Mr Newman said: “This is a complete farce. What on earth is a council worker doing leaving cards on a wall?”
The report clears officials of “wilful non-delivery” but admits the process is liable to “human error”.
Oxford City Council last night said Mr John should have informed the Town Hall as soon as the cards went missing. The report said: “The electoral services manager acknowledges once the general level of complaints in relation to poll cards had become apparent it would have been beneficial and appropriate to have informed both myself and the county council election co-ordinator, Rachel Dunn, of the ‘skip’ incident, and he apologises for not doing so.”
City council spokesman Louisa Dean confirmed no action had been taken against Mr John.
The report outlined six ways in which the council can improve the service to voters (see panel), including the withholding of pay for delivery teams until after an election.

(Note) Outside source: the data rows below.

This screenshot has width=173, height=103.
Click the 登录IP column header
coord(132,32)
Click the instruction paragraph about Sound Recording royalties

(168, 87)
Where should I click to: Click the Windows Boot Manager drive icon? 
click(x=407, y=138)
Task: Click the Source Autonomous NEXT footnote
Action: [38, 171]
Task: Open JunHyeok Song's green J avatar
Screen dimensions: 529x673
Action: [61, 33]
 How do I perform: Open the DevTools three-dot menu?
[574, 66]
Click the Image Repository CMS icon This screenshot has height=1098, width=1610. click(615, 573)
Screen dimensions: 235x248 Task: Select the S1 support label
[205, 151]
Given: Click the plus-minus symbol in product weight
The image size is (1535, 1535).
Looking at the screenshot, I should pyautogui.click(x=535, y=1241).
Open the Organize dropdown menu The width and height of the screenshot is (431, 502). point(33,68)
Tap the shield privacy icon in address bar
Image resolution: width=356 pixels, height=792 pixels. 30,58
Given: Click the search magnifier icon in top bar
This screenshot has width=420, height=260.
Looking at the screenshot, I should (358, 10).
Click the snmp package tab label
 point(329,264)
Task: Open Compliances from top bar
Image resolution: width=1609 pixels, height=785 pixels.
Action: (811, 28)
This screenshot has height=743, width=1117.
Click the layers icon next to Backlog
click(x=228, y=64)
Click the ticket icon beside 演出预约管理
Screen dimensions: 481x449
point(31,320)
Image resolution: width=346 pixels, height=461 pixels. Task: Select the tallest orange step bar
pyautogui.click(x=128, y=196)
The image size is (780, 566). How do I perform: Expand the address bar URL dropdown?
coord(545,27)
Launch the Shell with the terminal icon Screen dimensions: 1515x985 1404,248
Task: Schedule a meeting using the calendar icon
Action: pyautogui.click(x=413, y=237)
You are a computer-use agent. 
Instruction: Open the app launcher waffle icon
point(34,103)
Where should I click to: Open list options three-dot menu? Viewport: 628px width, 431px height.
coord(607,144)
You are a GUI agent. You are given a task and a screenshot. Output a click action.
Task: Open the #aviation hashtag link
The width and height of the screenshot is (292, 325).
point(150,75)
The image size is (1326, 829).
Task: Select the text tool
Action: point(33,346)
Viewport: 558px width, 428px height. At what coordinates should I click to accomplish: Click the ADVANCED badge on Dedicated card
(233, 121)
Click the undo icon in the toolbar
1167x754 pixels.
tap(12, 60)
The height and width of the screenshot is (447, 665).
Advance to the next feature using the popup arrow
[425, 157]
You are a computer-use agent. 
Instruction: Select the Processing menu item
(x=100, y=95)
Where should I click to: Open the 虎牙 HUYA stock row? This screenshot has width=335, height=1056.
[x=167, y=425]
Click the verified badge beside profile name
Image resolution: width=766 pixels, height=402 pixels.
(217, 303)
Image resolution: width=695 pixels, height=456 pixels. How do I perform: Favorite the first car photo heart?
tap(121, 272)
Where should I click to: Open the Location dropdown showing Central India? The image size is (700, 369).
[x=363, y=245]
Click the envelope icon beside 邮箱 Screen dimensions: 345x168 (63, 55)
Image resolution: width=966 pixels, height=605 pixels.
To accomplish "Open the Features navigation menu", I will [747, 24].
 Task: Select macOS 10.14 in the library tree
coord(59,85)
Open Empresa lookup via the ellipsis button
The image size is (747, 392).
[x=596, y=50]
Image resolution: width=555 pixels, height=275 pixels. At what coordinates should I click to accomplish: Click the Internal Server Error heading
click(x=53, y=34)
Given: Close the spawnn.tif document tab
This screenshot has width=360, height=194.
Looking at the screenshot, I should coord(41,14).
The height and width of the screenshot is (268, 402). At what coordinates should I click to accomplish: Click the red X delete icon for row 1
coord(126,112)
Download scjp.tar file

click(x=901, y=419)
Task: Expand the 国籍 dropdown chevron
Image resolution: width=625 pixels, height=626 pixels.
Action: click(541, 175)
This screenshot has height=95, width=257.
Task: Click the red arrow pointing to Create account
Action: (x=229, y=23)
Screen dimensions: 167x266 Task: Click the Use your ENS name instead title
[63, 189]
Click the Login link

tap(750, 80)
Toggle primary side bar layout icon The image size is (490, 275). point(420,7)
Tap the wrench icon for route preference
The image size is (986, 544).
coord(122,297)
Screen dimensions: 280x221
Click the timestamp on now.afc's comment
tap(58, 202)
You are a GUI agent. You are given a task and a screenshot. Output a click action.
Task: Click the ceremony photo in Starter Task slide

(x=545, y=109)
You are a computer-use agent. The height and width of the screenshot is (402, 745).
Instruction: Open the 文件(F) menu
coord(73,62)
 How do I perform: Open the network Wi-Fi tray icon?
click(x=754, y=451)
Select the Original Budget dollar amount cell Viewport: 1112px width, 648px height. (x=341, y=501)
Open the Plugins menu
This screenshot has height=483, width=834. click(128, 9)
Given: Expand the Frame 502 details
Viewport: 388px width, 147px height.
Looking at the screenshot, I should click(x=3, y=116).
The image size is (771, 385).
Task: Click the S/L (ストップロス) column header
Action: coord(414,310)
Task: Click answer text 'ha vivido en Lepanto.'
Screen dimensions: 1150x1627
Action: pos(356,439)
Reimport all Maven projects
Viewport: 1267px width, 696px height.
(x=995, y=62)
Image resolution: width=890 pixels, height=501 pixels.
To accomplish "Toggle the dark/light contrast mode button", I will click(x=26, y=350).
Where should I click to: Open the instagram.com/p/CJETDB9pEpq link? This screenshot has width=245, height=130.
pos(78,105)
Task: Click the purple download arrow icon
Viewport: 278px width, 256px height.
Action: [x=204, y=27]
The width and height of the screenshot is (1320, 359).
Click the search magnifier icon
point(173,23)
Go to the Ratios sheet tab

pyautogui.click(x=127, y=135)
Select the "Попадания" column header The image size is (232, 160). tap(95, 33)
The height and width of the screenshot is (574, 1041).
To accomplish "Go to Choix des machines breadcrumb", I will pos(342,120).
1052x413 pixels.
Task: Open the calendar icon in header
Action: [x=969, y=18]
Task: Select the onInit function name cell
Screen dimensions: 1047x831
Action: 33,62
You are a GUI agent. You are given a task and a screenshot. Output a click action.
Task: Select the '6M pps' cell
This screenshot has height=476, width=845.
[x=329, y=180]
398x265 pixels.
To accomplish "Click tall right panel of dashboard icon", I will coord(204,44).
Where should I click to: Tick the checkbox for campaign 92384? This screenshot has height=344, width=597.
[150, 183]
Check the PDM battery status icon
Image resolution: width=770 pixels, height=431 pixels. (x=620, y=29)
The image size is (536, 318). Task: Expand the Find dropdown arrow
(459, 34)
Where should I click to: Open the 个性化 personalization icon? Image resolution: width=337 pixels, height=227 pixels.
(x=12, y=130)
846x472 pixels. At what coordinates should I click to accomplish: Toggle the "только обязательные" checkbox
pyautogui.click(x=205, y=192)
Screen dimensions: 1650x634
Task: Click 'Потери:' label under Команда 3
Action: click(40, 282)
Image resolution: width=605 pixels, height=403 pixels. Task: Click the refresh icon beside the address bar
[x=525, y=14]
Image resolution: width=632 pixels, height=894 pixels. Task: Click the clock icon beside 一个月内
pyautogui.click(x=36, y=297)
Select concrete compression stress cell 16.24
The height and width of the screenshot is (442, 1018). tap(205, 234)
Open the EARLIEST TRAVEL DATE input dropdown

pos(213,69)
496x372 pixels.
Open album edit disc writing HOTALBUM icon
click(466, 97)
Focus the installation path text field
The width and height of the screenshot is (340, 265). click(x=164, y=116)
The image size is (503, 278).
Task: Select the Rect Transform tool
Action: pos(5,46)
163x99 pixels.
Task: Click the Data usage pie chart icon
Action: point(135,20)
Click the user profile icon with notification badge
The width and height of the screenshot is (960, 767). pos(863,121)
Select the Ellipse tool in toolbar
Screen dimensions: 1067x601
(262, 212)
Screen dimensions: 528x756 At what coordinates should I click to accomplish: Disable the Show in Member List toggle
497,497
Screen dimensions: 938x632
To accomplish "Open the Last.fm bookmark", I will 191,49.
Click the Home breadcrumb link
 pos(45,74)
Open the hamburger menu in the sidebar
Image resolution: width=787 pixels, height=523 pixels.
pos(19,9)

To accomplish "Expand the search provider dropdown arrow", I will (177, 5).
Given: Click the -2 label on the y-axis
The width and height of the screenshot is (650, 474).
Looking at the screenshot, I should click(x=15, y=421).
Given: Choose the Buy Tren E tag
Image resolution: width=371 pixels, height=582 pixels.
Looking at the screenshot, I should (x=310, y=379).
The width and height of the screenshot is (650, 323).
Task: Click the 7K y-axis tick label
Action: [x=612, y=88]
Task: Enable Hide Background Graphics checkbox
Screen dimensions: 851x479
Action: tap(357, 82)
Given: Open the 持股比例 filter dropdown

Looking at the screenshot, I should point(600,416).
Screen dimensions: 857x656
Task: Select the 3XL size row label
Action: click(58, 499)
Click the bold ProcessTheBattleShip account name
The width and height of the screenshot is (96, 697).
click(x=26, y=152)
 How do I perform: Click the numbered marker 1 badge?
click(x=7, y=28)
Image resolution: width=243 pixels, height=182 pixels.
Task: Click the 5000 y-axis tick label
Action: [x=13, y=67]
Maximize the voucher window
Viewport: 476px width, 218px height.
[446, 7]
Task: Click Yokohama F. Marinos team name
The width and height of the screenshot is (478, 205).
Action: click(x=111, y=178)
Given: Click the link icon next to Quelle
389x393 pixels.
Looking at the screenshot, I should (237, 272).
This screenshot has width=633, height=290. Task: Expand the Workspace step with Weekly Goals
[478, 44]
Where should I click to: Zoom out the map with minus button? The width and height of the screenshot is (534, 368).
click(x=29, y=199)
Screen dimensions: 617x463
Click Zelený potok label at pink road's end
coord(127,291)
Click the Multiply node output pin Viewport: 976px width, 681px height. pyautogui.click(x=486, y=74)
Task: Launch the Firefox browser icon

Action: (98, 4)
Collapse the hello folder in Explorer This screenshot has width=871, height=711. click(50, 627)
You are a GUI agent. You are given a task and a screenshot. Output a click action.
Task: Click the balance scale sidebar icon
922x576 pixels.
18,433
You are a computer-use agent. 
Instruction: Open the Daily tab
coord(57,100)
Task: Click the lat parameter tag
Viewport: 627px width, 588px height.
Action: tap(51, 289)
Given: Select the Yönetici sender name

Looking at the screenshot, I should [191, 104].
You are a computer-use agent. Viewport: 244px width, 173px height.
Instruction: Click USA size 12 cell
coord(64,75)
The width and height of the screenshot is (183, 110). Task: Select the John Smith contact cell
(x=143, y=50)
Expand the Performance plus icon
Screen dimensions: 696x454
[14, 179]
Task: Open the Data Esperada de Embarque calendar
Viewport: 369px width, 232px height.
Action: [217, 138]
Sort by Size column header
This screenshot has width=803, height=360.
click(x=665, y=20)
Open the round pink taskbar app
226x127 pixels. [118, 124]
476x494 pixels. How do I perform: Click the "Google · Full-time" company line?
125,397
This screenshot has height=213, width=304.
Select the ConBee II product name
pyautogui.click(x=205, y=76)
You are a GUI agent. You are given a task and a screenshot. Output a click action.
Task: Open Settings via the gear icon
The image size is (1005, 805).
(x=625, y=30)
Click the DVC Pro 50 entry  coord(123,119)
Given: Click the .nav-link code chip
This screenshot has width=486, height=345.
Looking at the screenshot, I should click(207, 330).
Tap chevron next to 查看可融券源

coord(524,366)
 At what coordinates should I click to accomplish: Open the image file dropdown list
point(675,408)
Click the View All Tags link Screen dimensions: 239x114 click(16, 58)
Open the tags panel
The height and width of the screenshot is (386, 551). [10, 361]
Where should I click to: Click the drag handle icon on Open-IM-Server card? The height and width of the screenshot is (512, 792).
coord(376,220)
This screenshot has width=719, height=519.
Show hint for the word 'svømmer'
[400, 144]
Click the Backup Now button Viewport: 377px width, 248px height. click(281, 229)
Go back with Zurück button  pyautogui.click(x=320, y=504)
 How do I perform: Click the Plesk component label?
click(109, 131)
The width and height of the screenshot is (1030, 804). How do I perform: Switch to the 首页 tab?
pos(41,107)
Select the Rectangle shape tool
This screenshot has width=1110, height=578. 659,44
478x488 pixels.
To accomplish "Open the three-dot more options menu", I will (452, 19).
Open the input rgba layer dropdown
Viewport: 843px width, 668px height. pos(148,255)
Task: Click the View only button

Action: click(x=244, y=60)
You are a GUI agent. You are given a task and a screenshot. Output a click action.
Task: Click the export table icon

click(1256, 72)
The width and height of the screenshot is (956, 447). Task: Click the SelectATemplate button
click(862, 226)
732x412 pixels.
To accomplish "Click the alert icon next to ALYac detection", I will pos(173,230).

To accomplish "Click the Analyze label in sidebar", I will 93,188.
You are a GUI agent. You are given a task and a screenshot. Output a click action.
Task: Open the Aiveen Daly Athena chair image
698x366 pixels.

An Electoral Commission spokesman said: “We have contacted the returning officer involved to ensure lessons are learnt and that the service is improved for voters.”
Mr Thomas said: “Our investigations have found the incident where duplicate poll cards were found in a skip and returned to us can be put down to simple human error and certainly not a systemic failure in relation to poll card delivery.”
The electoral reforms being brought in are: Written concise instructions to be issued to all deliverers of polling cards in one document setting out the council’s clear expectations in terms of their task Deliverers will be required to check and sign to certify their receipt of the appropriate number of poll cards Deliverers will be required to note on a delivery sheet which details the addresses are to be delivered to, the date and approximate time of delivery to each street Deliverers will be required to return the delivery sheet on completion of the task Payments to deliverers will be delayed until post-election Complaints to the electoral office of non-delivery of poll cards will be logged so patterns or trends of non-delivery may be more quickly identified and rectified by way of replacement/additional delivery.